Brexit. Change. Migration. Trump poltert, am liebsten hätte er eine Mauer. Asylanten halten die Regierungen der Welt auf Trab, das Thema polarisiert. Kurz hat die Balkanroute dicht gemacht, die Schuldzuweisungen gehen quer durch Europa. Von einer Lösung sind wir weit entfernt, von wegen „Wir schaffen das“. Die Probleme haben eben erst begonnen. Rainer nimmt die heimische Politik ins Visier, die Akzeptanz der Ausländer ist rückläufig. Ängste der Bürger werden nicht erkannt, die Befürchtungen sind ernst zu nehmen. Die Kriminalität unter den Volksgruppen trübt das ohnehin trübe Bild, ohne Migration ging es uns besser. So Rainer. Die Rücksiedlung der Afghanen schwebt im Raum, warum funktioniert die Verteilung nicht? Warum nimmt niemand Flüchtlinge auf? Hochgerechnet kommen wir auf eine halbe Million Menschen, die es hier her zieht, das scheint doch etwas zu viel. Es droht ein gesellschaftliches Desaster, so die Botschaft zwischen den Zeilen. Die Willkommenskultur scheint angeschlagen. Merkel hat die Rechnung bekommen. Und jetzt?

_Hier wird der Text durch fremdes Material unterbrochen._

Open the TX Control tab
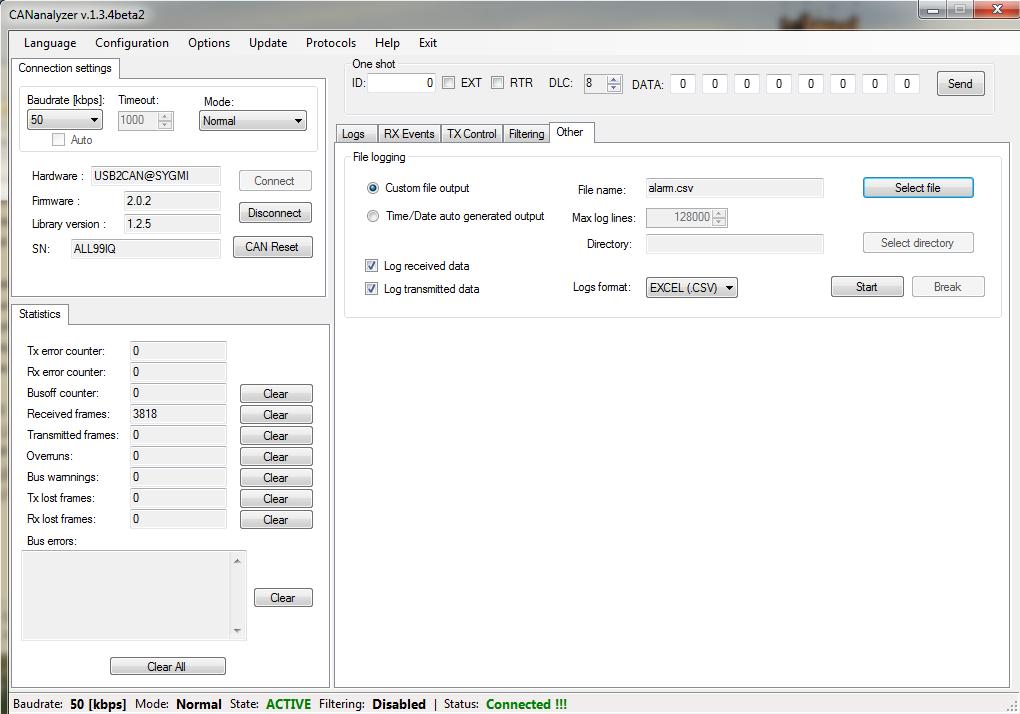Viewport: 1020px width, 714px height. click(471, 134)
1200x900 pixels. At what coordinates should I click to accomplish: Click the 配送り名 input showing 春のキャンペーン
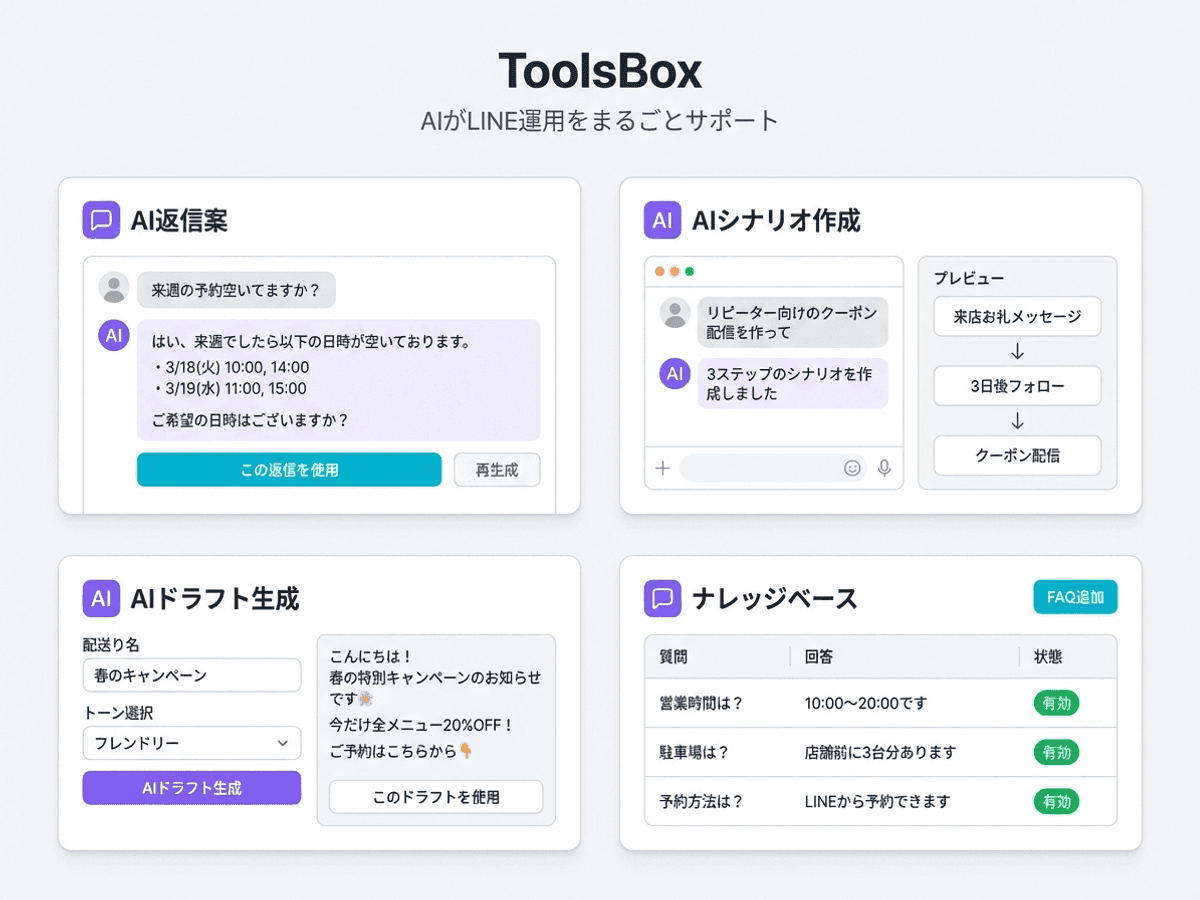click(x=191, y=675)
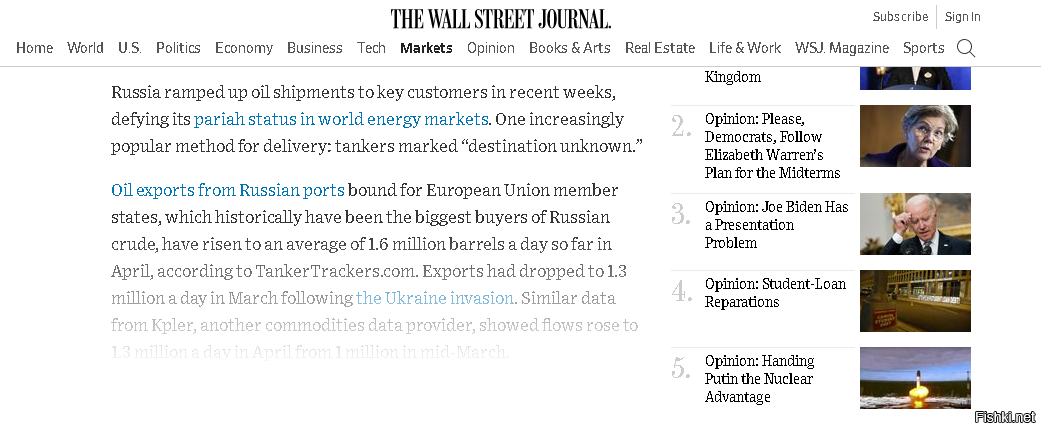Viewport: 1041px width, 429px height.
Task: Read 'Joe Biden Has a Presentation Problem' headline
Action: click(777, 224)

Wählerstimmen stimmen nachdenklich
Mit 54 in die Pension, da hast dann nix mehr zu verlieren. Dann die FPÖ am Stimmzettel. Doch der Rechtsruck stimmt nachdenklich. Irgendwas rennt aus dem Ruder, so Rainer. Die Bevölkerungsstrukturen sind angespannt, die Befürchtungen der Europäischen Kommission wurden in den Wind geschlagen, ebenso Konzepte gegen das Dilemma. Juncker hat 2,7 Milliarden bereitgestellt, für Afrika. Der Beschluss wurde von den Mitgliedstaaten mitgetragen. Es sind aber nur 150 Millionen da. Die Mitgliedstaaten üben sich in vornehmer Zurückhaltung, was die Zahlungen betrifft. Solidarität scheint eine inflationäre Sache zu sein. Es droht Ungemach, denn Sonnenschirme über Afrika sind keine Lösung, so Rainer. Irgendwie fehlt der humanitäre Ansatz, von Weitblick reden wir erst gar nicht.

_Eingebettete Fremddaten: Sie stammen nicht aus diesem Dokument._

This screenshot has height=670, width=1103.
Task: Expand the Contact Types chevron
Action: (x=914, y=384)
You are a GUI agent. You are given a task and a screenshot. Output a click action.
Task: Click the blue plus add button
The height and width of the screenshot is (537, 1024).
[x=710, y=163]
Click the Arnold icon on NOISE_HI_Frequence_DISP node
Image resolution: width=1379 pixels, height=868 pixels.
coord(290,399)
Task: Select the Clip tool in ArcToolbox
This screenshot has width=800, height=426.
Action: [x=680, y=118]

Schicksalsgemeinschaft Europa?
Mitgefangen, mitgehangen. Aus Todfeinden Freunde zu machen, ist nicht einfach. Das Frauenbild der Muslime verursacht Unwohlsein, irgendwie sind wir verdammt, miteinander zu sein und zu arbeiten. Tun wir`s nicht, gerät das System aus den Fugen. Es geht um Werte. Pressefreiheit. Redefreiheit. Kunst. Kultur. Auch wenn, so Rainer, einige der Journalisten Hollodris sind. Autsch. Trump hat die Werte ad absurdum geführt. Und Kurz ist auch nicht der interessanteste Politiker. Schon eher Emmanuel Macron. Ist das die neue Hoffnung für Europa? Irgendwie schwebt der Bundesstaat Europa im Raum, statt Staatenbund. Die Nationalismen stimmen nachdenklich, und traurig. Eigentlich zugleich irgendwie haarsträubend.
Zu unbefangen?
Macron ist 39. Kurz 31. Mental sichtlich unbelastet, was es die Vergangenheit betrifft. Europa ist selbstverständlich. Vielleicht zu selbstverständlich? Was die FPÖ betrifft, hat Rainer eher gemischte Gefühle. Alle wollen die EU auf neue Beine stellen, Gemeinsamkeiten sind gefragt. Bis 2019 wäre Einigkeit über die Zukunft angebracht, um den neuen Kurs zu fixieren, vorbehaltlich der erforderlichen Anpassungen. Die Ratspräsidentschaft ist eine gute Gelegenheit für Österreich, sich einzubringen. Immerhin, Kurz ist unsere Chance, auch für Kern gibt`s Lob. Es geht darum, möglichst wenig Fehler zu machen, und damit wenig Angriffsfläche zu bieten. Sieht nach taktischer Integration aus, offene Kommunikation schafft Vertrauen. Solidarität ist keine Einbahn, Erwartungen steigen auf. Das Wort „Flüchtlingsfinanzausgleich“ ist zu vernehmen, Zahlungen werden an Bedingungen geknüpft. Und umgekehrt. Klingt irgendwie nach Notwehr. Es ist Populismus im Spiel. Braucht es ein neues Regelwerk?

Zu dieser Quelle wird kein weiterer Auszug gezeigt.